View on GitHub

NLP-progress

Repository to track the progress in Natural Language Processing (NLP), including the datasets and the current state-of-the-art for the most common NLP tasks.

Grammatical Error Correction

Grammatical Error Correction (GEC) is the task of correcting different kinds of errors in text such as spelling, punctuation, grammatical, and word choice errors.

GEC is typically formulated as a sentence correction task. A GEC system takes a potentially erroneous sentence as input and is expected to transform it to its corrected version. See the example given below:

Input (Erroneous) Output (Corrected)
She see Tom is catched by policeman in park at last night. She saw Tom caught by a policeman in the park last night.

CoNLL-2014 Shared Task

The CoNLL-2014 shared task test set is the most widely used dataset to benchmark GEC systems. The test set contains 1,312 English sentences with error annotations by 2 expert annotators. Models are evaluated with MaxMatch scorer (Dahlmeier and Ng, 2012) which computes a span-based Fβ-score (β set to 0.5 to weight precision twice as recall).

The shared task setting restricts that systems use only publicly available datasets for training to ensure a fair comparison between systems. The highest published scores on the the CoNLL-2014 test set are given below. A distinction is made between papers that report results in the restricted CoNLL-2014 shared task setting of training using publicly-available training datasets only (Restricted) and those that made use of large, non-public datasets (Unrestricted).

Restricted:

Model F0.5 Paper / Source Code
Transformer + Pre-train with Pseudo Data (Kiyono et al., EMNLP 2019) 65.0 An Empirical Study of Incorporating Pseudo Data into Grammatical Error Correction NA
Copy-Augmented Transformer + Pre-train (Zhao and Wang, NAACL 2019) 61.15 Improving Grammatical Error Correction via Pre-Training a Copy-Augmented Architecture with Unlabeled Data Official
CNN Seq2Seq + Quality Estimation (Chollampatt and Ng, EMNLP 2018) 56.52 Neural Quality Estimation of Grammatical Error Correction Official
SMT + BiGRU (Grundkiewicz and Junczys-Dowmunt, 2018) 56.25 Near Human-Level Performance in Grammatical Error Correction with Hybrid Machine Translation NA
Transformer (Junczys-Dowmunt et al., 2018) 55.8 Approaching Neural Grammatical Error Correction as a Low-Resource Machine Translation Task Official
CNN Seq2Seq (Chollampatt and Ng, 2018) 54.79 A Multilayer Convolutional Encoder-Decoder Neural Network for Grammatical Error Correction Official

Unrestricted:

Model F0.5 Paper / Source Code
CNN Seq2Seq + Fluency Boost (Ge et al., 2018) 61.34 Reaching Human-level Performance in Automatic Grammatical Error Correction: An Empirical Study NA

Restricted: uses only publicly available datasets.
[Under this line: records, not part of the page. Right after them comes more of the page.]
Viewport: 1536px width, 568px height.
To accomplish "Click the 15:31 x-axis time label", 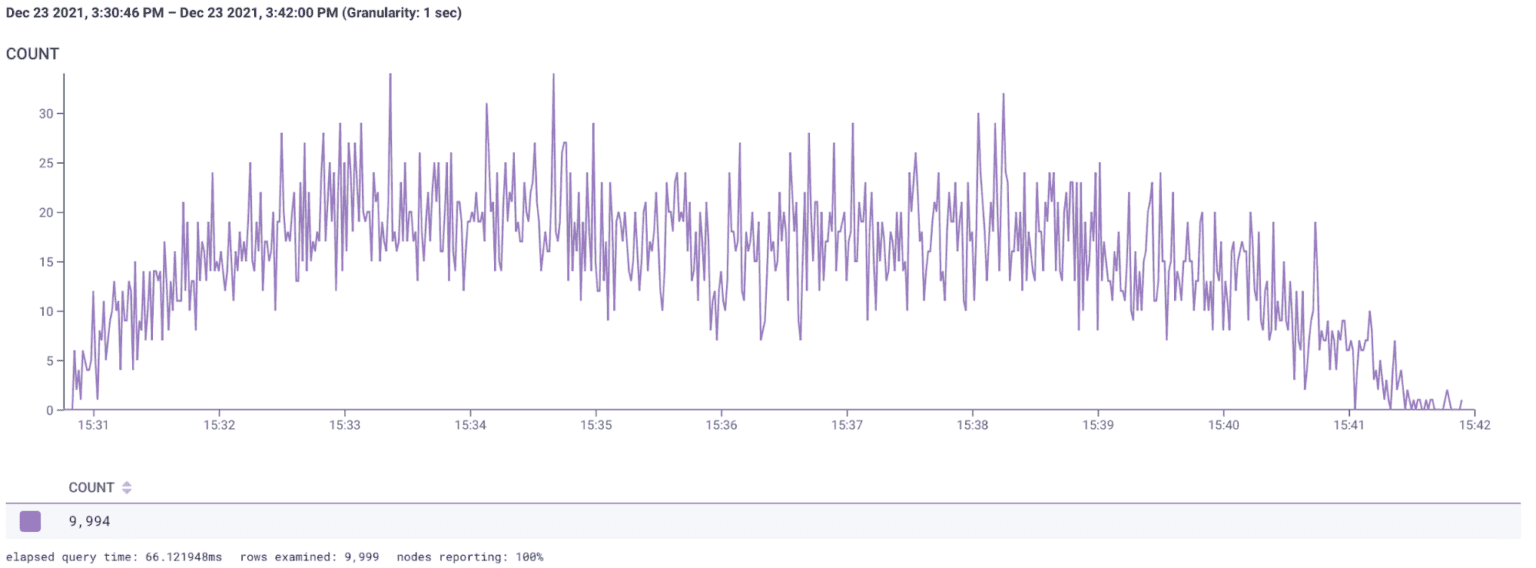I will (x=93, y=425).
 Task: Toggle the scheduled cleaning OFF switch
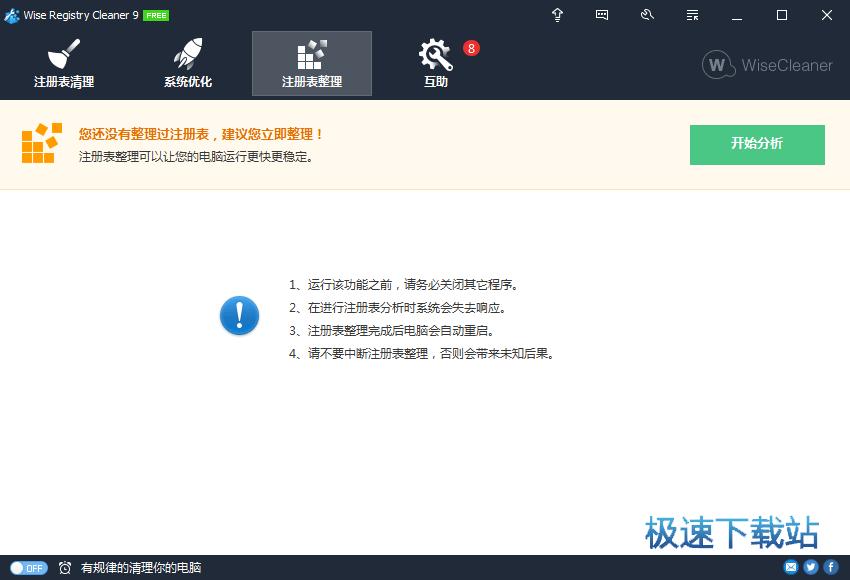point(28,568)
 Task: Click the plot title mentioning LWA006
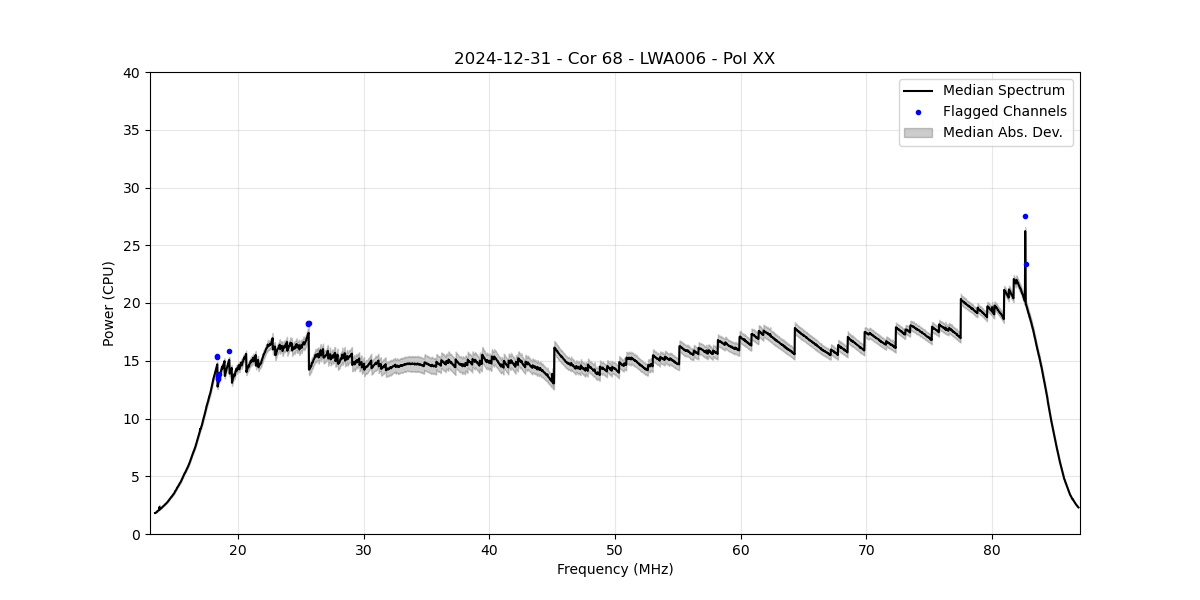point(614,59)
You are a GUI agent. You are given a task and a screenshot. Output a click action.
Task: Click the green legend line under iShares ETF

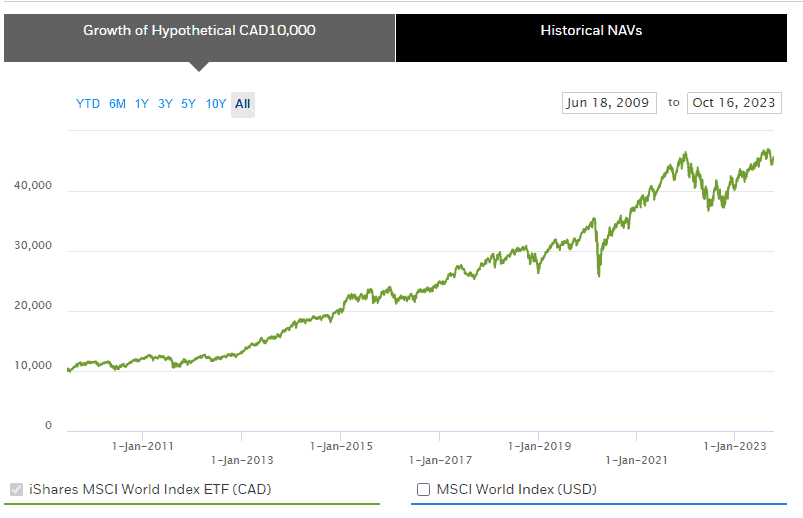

Unrestricted: uses non-public datasets.

CoNLL-2014 10 Annotations

Bryant and Ng, 2015 released 8 additional annotations (in addition to the two official annotations) for the CoNLL-2014 shared task test set (link).

Restricted:

Model F0.5 Paper / Source Code
SMT + BiGRU (Grundkiewicz and Junczys-Dowmunt, 2018) 72.04 Near Human-Level Performance in Grammatical Error Correction with Hybrid Machine Translation NA
CNN Seq2Seq (Chollampatt and Ng, 2018) 70.14 (measured by Ge et al., 2018) A Multilayer Convolutional Encoder-Decoder Neural Network for Grammatical Error Correction Official

Unrestricted:

Model F0.5 Paper / Source Code
CNN Seq2Seq + Fluency Boost (Ge et al., 2018) 76.88 Reaching Human-level Performance in Automatic Grammatical Error Correction: An Empirical Study NA

Restricted: uses only publicly available datasets. Unrestricted: uses non-public datasets.

JFLEG

JFLEG test set released by Napoles et al., 2017 consists of 747 English sentences with 4 references for each sentence. Models are evaluated with GLEU metric (Napoles et al., 2016).

Restricted:

Model GLEU Paper / Source Code
SMT + BiGRU (Grundkiewicz and Junczys-Dowmunt, 2018) 61.50 Near Human-Level Performance in Grammatical Error Correction with Hybrid Machine Translation NA
Transformer (Junczys-Dowmunt et al., 2018) 59.9 Approaching Neural Grammatical Error Correction as a Low-Resource Machine Translation Task NA
CNN Seq2Seq (Chollampatt and Ng, 2018) 57.47 A Multilayer Convolutional Encoder-Decoder Neural Network for Grammatical Error Correction Official

Unrestricted:

Model GLEU Paper / Source Code
CNN Seq2Seq + Fluency Boost and inference (Ge et al., 2018) 62.42 Reaching Human-level Performance in Automatic Grammatical Error Correction: An Empirical Study NA

Restricted: uses only publicly available datasets. Unrestricted: uses non-public datasets.

BEA Shared Task - 2019

BEA shared task - 2019 dataset released for the BEA Shared Task on Grammatical Error Correction provides a newer and bigger dataset for evaluating GEC models in 3 tracks, based on the datasets used for training:

Training and dev sets are released publicly and a GEC model’s performance is evaluated by F-0.5 score. The model outputs on the test-set have to be uploaded to Codalab(publicly available) where category-wise error metrics are displayed. The test set consists of 4477 sentences(larger and diverse than the CoNLL-14 dataset) and the outputs are scored via ERRANT toolkit. The released data are collected from 2 sources:

The description of tracks from the BEA site is given below:

Restricted Track: In the restricted track, participants may only use the following learner datasets:

Unrestricted Track: In the unrestricted track, participants may use anything and everything to build their systems. This includes proprietary datasets and software.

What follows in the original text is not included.